*Required work*
Convert the part of the records that opens with the line containing "coordinates (935, 1314)." and closes with the line containing "list-item: greek yogurt" into a numbered list, one item per line, with any blank lines left out.

Data excerpts below:

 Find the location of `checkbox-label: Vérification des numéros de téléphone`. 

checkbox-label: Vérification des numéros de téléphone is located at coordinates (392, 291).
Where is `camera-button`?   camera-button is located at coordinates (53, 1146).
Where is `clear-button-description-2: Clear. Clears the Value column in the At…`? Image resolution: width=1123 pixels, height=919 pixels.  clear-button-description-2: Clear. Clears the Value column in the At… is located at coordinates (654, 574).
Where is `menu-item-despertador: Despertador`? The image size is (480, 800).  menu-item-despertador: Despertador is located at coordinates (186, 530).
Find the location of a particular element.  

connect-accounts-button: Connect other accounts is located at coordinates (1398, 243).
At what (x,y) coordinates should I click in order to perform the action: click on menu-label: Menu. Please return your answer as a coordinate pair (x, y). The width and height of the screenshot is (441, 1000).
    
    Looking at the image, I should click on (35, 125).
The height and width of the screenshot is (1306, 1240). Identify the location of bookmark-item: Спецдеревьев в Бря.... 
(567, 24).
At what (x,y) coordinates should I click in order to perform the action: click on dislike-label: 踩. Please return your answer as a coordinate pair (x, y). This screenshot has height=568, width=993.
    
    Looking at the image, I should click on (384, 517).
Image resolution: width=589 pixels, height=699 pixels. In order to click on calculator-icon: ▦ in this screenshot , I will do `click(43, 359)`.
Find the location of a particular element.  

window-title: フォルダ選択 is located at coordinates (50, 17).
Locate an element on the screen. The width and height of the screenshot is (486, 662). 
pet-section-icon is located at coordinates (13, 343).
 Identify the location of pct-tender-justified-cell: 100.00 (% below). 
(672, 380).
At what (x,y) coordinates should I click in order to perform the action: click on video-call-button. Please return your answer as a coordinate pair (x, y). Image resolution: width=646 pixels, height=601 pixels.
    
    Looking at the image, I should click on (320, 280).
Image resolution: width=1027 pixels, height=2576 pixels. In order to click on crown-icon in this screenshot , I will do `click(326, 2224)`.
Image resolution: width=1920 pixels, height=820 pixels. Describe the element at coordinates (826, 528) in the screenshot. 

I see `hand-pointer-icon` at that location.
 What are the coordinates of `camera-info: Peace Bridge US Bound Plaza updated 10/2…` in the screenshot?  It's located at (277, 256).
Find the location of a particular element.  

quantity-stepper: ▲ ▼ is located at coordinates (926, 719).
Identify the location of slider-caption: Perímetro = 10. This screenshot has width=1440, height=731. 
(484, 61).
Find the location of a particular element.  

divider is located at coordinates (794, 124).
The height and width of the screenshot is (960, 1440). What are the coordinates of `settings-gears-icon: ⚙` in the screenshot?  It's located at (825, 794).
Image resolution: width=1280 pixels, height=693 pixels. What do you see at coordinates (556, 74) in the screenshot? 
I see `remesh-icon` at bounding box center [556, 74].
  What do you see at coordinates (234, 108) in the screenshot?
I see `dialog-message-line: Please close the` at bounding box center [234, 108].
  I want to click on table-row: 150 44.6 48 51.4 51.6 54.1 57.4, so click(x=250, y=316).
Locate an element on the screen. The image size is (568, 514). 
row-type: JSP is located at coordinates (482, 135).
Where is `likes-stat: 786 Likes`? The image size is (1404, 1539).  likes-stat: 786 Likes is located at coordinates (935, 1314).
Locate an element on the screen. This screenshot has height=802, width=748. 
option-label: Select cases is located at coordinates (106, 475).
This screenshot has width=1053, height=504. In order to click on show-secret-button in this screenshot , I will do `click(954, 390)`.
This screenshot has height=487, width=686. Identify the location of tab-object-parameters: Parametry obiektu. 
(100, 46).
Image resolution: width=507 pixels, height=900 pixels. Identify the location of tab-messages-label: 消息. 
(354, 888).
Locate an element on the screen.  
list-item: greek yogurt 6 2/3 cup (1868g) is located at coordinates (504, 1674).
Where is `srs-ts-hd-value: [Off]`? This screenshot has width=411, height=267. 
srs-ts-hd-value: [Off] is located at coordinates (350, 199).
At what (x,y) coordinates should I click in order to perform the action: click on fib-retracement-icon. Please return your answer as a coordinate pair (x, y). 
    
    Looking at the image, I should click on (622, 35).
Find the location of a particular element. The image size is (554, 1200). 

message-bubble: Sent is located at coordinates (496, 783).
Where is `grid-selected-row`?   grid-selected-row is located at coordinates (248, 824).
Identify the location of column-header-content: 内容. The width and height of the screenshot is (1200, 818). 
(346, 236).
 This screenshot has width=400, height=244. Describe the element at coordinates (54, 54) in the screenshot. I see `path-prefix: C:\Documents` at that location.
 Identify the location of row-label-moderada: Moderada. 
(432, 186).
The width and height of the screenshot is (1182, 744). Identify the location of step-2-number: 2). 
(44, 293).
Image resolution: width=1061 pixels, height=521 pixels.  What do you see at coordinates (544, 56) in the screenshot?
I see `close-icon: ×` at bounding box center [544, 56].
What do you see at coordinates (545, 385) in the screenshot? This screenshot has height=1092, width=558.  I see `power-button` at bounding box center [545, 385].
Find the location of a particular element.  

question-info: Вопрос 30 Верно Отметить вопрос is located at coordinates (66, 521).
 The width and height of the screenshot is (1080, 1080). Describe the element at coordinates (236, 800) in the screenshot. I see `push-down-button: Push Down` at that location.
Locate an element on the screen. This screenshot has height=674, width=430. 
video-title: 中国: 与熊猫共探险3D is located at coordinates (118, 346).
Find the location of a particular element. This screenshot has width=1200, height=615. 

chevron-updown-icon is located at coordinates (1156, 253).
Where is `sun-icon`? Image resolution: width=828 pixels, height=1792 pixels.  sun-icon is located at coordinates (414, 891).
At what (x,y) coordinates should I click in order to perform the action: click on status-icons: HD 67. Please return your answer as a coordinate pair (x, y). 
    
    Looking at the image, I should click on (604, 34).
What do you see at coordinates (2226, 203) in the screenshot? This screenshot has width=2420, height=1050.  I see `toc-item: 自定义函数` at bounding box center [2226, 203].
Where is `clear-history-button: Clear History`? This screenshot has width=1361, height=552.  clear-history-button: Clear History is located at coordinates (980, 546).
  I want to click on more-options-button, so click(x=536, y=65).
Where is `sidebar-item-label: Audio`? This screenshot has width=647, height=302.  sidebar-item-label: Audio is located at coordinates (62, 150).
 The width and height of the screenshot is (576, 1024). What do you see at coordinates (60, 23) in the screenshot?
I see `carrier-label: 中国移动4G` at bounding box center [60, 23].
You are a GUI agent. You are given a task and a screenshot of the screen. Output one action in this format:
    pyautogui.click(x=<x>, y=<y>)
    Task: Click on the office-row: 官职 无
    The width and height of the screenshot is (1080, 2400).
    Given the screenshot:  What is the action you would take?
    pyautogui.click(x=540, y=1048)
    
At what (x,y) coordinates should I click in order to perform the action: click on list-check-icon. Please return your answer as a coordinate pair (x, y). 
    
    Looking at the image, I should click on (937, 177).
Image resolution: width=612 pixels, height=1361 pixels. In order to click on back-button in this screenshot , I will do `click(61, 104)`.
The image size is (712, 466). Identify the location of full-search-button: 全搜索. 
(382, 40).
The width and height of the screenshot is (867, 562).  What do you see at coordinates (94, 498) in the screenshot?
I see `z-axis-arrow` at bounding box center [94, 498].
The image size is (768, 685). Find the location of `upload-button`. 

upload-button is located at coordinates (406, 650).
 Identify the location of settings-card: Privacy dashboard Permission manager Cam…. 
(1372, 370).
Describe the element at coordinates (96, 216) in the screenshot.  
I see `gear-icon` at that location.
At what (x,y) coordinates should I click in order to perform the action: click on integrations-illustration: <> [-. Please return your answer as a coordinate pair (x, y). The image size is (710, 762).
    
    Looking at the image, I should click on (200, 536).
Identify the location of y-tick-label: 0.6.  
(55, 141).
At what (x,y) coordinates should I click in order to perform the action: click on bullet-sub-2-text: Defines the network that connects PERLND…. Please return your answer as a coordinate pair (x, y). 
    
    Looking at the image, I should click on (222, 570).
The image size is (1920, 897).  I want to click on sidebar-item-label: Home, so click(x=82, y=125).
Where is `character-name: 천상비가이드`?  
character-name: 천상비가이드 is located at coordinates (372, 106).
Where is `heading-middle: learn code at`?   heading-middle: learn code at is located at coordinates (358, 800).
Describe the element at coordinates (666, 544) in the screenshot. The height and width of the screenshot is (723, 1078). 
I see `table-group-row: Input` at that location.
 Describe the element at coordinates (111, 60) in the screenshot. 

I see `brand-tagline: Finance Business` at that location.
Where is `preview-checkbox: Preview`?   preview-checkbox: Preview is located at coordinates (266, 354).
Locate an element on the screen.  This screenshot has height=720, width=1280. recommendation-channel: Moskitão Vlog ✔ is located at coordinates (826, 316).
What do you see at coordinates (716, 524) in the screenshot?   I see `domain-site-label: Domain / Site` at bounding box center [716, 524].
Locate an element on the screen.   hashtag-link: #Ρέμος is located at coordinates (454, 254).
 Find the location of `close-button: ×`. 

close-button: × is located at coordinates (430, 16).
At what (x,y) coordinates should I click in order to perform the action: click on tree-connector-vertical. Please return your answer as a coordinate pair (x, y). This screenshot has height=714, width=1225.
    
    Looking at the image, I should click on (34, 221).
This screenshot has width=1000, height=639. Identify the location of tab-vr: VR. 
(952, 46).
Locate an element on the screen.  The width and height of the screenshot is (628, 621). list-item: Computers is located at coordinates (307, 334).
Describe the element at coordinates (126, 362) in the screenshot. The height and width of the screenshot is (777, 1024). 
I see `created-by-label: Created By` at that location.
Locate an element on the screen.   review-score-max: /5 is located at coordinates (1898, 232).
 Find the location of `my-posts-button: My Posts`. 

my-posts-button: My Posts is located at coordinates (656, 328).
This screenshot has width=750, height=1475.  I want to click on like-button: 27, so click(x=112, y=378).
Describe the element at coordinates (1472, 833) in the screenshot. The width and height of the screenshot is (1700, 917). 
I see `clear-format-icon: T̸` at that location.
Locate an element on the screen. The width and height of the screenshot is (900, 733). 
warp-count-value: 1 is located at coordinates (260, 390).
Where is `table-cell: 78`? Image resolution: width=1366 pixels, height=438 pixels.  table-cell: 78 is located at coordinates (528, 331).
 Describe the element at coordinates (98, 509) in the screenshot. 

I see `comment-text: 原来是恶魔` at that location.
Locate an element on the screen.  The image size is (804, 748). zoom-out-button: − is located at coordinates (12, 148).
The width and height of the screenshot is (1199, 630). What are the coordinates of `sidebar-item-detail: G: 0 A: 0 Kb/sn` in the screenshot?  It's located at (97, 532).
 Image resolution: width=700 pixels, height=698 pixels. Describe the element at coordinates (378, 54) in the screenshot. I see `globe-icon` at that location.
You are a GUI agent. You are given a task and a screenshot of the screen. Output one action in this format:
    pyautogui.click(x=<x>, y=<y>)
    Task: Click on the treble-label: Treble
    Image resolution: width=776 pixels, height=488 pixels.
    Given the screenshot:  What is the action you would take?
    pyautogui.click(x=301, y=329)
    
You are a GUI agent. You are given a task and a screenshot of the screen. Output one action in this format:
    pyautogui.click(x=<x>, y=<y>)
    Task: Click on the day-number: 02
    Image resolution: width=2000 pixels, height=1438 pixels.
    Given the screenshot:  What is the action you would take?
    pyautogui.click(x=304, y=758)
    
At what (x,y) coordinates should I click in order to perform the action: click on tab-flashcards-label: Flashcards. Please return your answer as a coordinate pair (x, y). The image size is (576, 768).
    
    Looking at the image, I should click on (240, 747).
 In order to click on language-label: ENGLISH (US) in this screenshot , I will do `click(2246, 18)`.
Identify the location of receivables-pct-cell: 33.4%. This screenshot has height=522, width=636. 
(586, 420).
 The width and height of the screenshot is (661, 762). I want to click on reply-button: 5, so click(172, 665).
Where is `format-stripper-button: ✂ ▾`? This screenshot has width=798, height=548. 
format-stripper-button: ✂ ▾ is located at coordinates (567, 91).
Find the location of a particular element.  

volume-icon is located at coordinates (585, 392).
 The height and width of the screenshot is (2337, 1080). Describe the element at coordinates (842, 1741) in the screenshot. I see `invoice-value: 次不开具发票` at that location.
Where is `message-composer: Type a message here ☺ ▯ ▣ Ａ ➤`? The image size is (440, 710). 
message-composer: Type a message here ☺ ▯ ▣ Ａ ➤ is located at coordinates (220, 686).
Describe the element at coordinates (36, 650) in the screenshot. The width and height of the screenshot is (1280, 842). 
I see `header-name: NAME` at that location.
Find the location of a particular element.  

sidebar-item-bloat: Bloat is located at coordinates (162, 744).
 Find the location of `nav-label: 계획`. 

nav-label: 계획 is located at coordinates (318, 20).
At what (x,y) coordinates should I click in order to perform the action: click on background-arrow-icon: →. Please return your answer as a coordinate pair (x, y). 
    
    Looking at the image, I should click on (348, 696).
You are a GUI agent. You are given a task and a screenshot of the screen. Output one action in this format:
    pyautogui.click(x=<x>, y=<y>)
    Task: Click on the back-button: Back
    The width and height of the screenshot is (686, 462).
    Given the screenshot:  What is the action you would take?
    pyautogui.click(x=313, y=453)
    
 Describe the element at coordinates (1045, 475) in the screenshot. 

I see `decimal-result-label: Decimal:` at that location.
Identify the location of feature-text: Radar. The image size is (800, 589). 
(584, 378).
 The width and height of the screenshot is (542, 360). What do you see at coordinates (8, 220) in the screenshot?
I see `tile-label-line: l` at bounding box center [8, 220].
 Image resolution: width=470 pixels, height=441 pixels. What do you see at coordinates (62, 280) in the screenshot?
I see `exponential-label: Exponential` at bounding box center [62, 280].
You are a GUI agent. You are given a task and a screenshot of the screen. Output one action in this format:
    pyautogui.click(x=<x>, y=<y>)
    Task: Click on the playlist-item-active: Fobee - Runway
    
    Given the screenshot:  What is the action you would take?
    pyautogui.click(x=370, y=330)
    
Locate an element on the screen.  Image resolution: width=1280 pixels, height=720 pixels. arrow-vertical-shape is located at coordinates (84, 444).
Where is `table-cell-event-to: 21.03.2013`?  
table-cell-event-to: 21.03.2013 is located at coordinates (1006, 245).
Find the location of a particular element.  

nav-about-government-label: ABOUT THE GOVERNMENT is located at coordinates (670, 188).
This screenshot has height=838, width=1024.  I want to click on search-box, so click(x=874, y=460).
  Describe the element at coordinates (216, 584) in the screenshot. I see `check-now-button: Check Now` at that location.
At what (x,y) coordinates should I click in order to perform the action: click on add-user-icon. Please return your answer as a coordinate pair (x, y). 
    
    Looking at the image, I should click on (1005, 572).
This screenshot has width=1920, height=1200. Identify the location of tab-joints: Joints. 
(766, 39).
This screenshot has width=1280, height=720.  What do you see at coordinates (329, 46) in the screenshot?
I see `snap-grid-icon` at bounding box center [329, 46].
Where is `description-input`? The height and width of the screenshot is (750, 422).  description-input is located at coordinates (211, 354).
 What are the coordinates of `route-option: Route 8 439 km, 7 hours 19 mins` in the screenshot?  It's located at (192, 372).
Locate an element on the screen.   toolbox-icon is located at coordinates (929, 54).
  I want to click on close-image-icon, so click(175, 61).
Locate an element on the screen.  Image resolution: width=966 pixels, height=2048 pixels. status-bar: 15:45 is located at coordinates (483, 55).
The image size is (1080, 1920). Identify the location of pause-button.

End of Data excerpts.

*Response area*
1. Where is `likes-stat: 786 Likes`? The image size is (1404, 1539).  likes-stat: 786 Likes is located at coordinates (935, 1314).
2. Locate an element on the screen. This screenshot has height=802, width=748. 
3. option-label: Select cases is located at coordinates (106, 475).
4. This screenshot has width=1053, height=504. In order to click on show-secret-button in this screenshot , I will do `click(954, 390)`.
5. This screenshot has height=487, width=686. Identify the location of tab-object-parameters: Parametry obiektu. 
6. (100, 46).
7. Image resolution: width=507 pixels, height=900 pixels. Identify the location of tab-messages-label: 消息. 
8. (354, 888).
9. Locate an element on the screen.  
10. list-item: greek yogurt 6 2/3 cup (1868g) is located at coordinates (504, 1674).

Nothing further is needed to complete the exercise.